While different U.N. institutions have tried to encompass fashion in various sustainability initiatives, this will mark a more comprehensive approach to address all aspects of a sustainable fashion industry.
Just as consumers have learned about the environmental farm-to-table choices, sustainability supporters are hopeful that greater awareness about the need for sustainable fashion will lead to changing the consumption and production habits.
The Alliance for Sustainable Fashion is comprised of U.N. and specialized agencies, including Connect4Climate-The World Bank Group, Ethical Fashion Initiative-International Trade Centre, FAO, ILO, U.N. Climate Change (UNFCCC), UNECE, U.N. Environment, U.N. Global Compact, U.N. Office for Partnerships and other groups, according to Michael Stanley-Jones, the co-secretary of the new alliance.
The objective is to “coordinate the U.N. system’s response to the challenges that the textiles, fashion and accessories sectors face in achieving the 2030 Agenda for Sustainable Development,” he said.
Stanley-Jones said, “Fashion is cross-cutting, so to capture the opportunity that fashion presents, the U.N. and its partners need an integrated approach that cuts across individual Sustainable Development Goals to realize the multiple benefits offered by the 2030 Agenda…Fashion demands a comprehensive, integrated approach, one that stretches our understanding of joint action by producers, consumers and governments.
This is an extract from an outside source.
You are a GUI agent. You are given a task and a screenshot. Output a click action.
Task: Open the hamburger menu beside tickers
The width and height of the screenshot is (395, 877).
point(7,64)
Fashion is sustainable development’s greatest challenge and its greatest opportunity.”
In advance of the U.N.’s Economic Commission’s ‘Fashion and the SDGs: What Role for the U.N.?’ forum last year in Geneva, organizers noted how the $2.5 trillion industry is the second highest user of water worldwide, generating 20 percent of global water waste. The production of one shirt requires 2,700 litres, which is comparable to the amount a person drinks in 30 months.
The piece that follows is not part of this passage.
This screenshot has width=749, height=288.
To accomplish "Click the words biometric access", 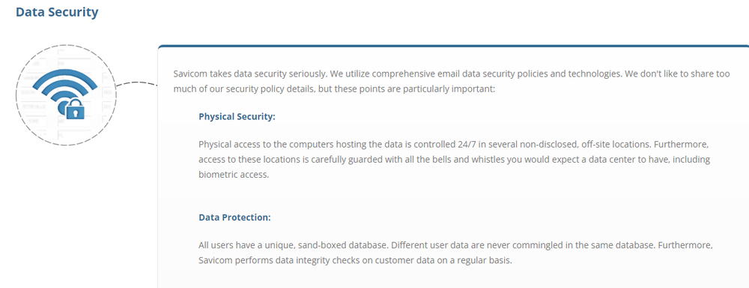I will pos(233,175).
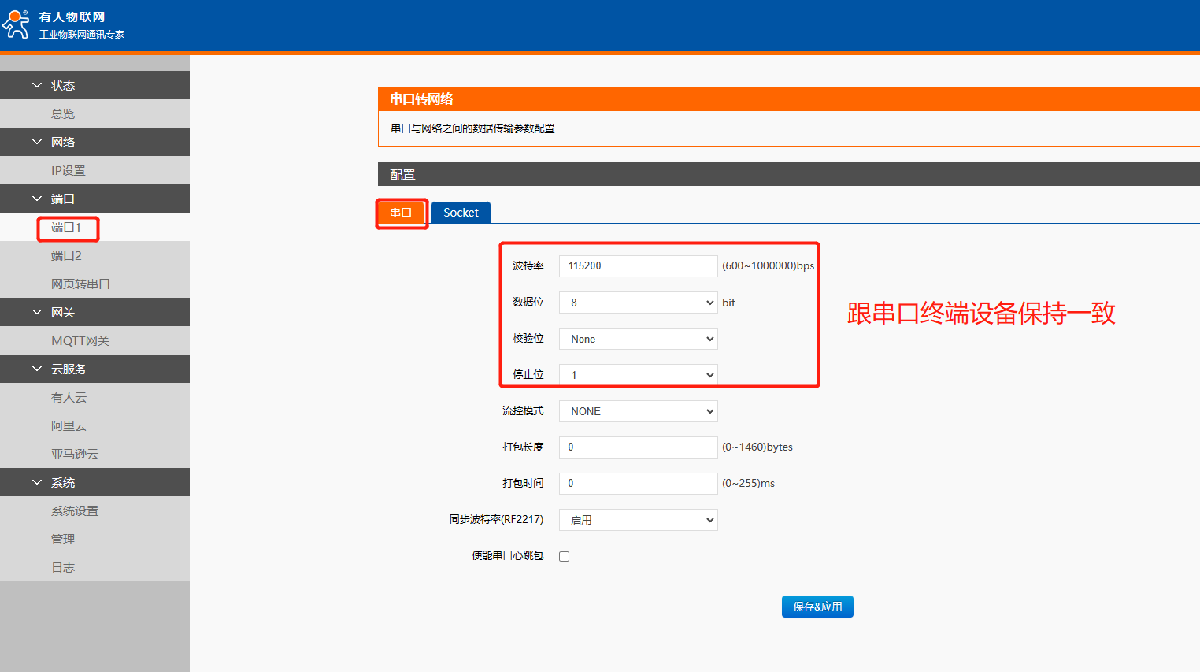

In addition to the environmental impact, the fashion industry is linked to labour, gender and poverty issues, which are also outlined in the SDGs. The U.N noted how one in six people in the world work in fashion-related jobs, with women comprising 80 percent of the labour force throughout the supply chain.
Engaging with stakeholders on an ad hoc basis, the Alliance is in contact with a wide range of stakeholders, including African Fashion Fund (Ghana), Commonwealth Fashion Council (U.K.), Conscious Fashion (Kenya), Ellen MacArthur Foundation (U.K.), Fashion for Conservation (U.S.), Lakmé Fashion Week (India), Neonyt (Germany), Sustainable Apparel Coalition (U.S. and the Netherlands).
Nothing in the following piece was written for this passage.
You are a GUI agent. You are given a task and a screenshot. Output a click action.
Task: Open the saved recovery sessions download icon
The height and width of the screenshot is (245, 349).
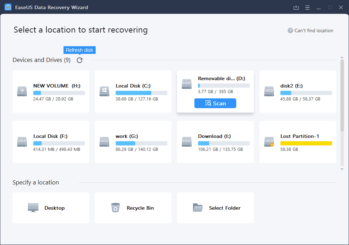click(x=296, y=7)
Having been cooperating with the office of the U.N. Secretary General for the past nine years, Fashion 4 Development will be involved with the launch in Nairobi in March, said F4D founder Evie Evangelou. She said her group will be working with U.N. partnerships to make this a successful alliance with our expertise and patronage to the U.N. for the past nine years.
In addition, another event is being planned to drum up interest in sustainable fashion initiatives at the U.N. in New York.